As to the OP - you try your hardest for a clean hit (bunts are extremely poor form, and will have pitches coming at your head every time you ever face that team again). Working the count for a walk is fine as well.

In a one or two run game when your team is having no luck against a pitcher, a bunt is fair game. If it’s 7-0 then no, it would be bad form, but I don’t think too many players or teams would be upset if it’s a close game. A baserunner in a close game is more important than the other team’s pitcher’s perfect game.

Also worth noting that teams have, in fact, on two occasions in major league history scored 9 runs with 2 outs in the ninth inning, so even a 7-0 game with one out left isn’t over.

No, I disagree - the other team would definitely have a problem with that. Agree or disagree with the “unwritten rules of baseball”, but that one’s most definitely in there. You square up for a bunt in that situation, you’re getting one in your ear the next day.

Only if the pitcher is Curt Schilling (wasn’t he the one that was a dick about that a few years ago?).

If you’re behind by two, and you can get on by bunting, you’ve brought the tying run to the plate. That’s huge! Thinking you can’t bunt in a close game in a no-hitter/perfect game situation is only an unwritten rule in a few entitled pitchers’ minds.

Agreed, but bunting in that situation would seem to be more about just breaking up the no-hitter than trying to get back in the game. If you’re going to make up 7 runs, you can’t play small ball.

Or eleven years. Whatever. Also, Schilling wasn’t a dick, his teammates were. Other than that, I had it all correct.

I heard a little different version of the story. McLain calls Bill Freehan out to the mound and says “Let’s let Mickey hit a home run- we’ve already got the pennant and he’s retiring.”

Freehan agrees and asks Mantle where he wants the pitch. Mantle tells him to fuck off. Freehan says “no, we’re serious. Where do you want it?”

Mantle says “High and tight”. McLain lays one in there and Mickey fouls it off. “Same place” he says. Next pitch, same spot, Mickey drills it for a homer. As he crosses the plate he says “Thanks, Bill.”

The next batter, Joe Pepitone, comes up. Pepi says “Can I get one of those?” The next pitch knocks him down.

Ripken’s home run in his 2131st game was widely rumored to be have been a meatball as well. I don’t know the truth, but that was an ugly pitch and its positive meatball status wouldn’t surprise me.

I don’t disagree with this. But you’re still getting one in your ear the next day if you do it.

And it wasn’t just Schilling who was pissed when it happened to him. His teammates were. Hell, his manager is STILL pissed off.
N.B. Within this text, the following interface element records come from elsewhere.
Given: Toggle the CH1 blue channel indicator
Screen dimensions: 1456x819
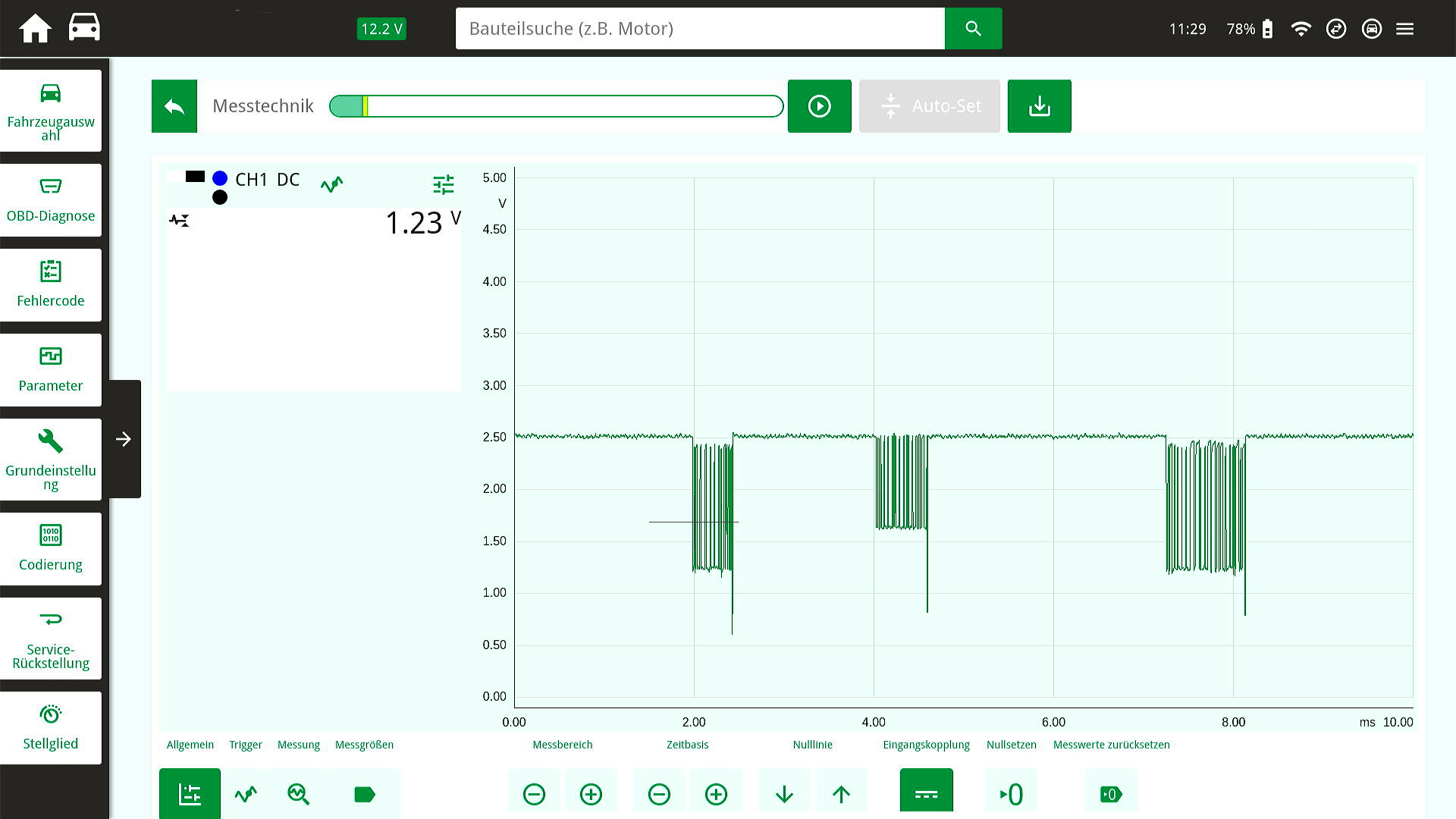Looking at the screenshot, I should click(x=220, y=179).
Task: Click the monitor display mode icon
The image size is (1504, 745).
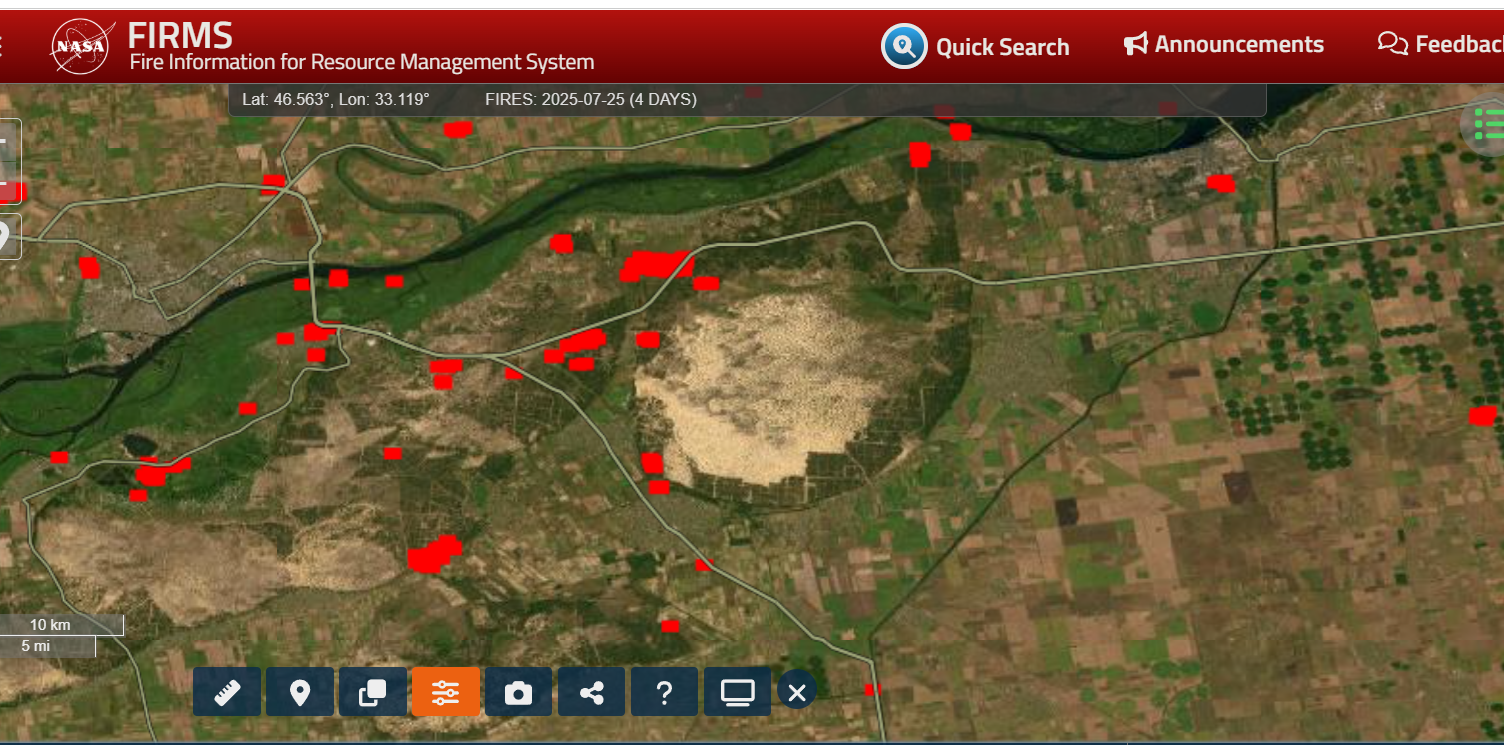Action: pos(737,692)
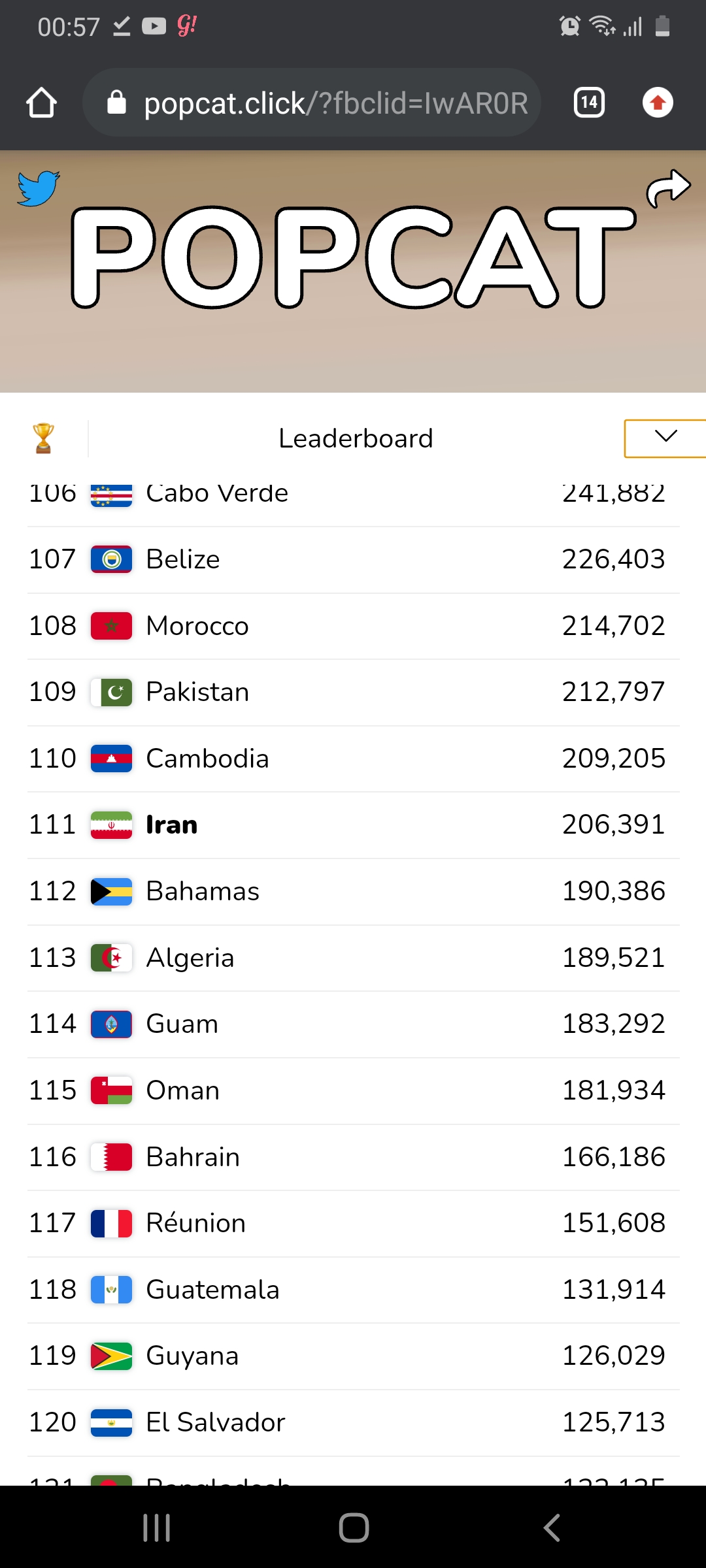Tap the red update arrow icon

[658, 103]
Yes, bunting in that spot leverages the situation because the infield is out several more feet to help field a ground ball. Unless there’s something really tempting a batter (like a very blatant shift), the expectation is that the batter gives it his best shot doing what he always does. If it’s Ichiro or Jose Reyes, I think you can accept a bunt-single attempt. If it’s a Molina, then a bunt is going to be seen as a huge dick move.

That’s more how I heard it originally, that Mick didn’t believe he was getting the pitch.